======== MATERIAL FOR THIS EXERCISE ========

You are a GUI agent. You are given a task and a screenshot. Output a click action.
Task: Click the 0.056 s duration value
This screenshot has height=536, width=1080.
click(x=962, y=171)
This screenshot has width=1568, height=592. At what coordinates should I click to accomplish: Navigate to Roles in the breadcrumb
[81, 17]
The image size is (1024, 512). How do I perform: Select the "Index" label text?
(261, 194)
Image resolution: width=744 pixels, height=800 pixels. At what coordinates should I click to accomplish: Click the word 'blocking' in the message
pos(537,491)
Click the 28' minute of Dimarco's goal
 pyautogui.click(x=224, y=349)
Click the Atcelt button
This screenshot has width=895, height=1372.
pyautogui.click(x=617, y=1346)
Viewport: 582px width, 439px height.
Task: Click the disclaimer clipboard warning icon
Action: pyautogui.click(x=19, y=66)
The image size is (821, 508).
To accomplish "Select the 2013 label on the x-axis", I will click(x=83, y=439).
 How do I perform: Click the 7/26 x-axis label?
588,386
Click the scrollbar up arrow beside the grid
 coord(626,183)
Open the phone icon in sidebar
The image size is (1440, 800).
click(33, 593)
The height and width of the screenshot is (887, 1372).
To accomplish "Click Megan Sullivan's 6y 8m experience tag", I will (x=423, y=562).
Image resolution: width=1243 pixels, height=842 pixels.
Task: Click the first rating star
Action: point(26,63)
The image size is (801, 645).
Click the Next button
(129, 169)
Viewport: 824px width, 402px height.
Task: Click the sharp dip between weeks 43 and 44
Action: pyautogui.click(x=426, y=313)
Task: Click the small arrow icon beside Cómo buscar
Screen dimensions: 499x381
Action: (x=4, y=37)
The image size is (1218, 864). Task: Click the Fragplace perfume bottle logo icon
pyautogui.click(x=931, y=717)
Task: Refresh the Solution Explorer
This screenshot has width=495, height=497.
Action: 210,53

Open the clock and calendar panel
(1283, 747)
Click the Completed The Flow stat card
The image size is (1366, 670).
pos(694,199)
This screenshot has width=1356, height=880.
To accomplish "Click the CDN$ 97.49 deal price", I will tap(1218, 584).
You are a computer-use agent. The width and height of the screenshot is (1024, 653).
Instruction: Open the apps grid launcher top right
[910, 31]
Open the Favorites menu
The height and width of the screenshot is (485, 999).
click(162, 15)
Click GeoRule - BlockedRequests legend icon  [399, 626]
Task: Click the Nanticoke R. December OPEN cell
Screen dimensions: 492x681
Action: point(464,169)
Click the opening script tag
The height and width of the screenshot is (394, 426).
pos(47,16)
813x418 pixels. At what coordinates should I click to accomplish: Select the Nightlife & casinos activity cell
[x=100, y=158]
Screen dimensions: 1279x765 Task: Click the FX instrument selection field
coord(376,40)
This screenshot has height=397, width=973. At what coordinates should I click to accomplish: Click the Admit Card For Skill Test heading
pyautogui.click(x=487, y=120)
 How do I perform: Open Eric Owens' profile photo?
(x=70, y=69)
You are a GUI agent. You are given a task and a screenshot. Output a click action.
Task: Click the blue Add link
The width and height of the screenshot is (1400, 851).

========

Since only part of the listing is wanted, copy exactly the lines from the one holding "Click the Completed The Flow stat card" to the one holding "Task: Click the Nanticoke", both included.

Click the Completed The Flow stat card
The image size is (1366, 670).
pos(694,199)
This screenshot has width=1356, height=880.
To accomplish "Click the CDN$ 97.49 deal price", I will tap(1218, 584).
You are a computer-use agent. The width and height of the screenshot is (1024, 653).
Instruction: Open the apps grid launcher top right
[910, 31]
Open the Favorites menu
The height and width of the screenshot is (485, 999).
click(162, 15)
Click GeoRule - BlockedRequests legend icon  [399, 626]
Task: Click the Nanticoke R. December OPEN cell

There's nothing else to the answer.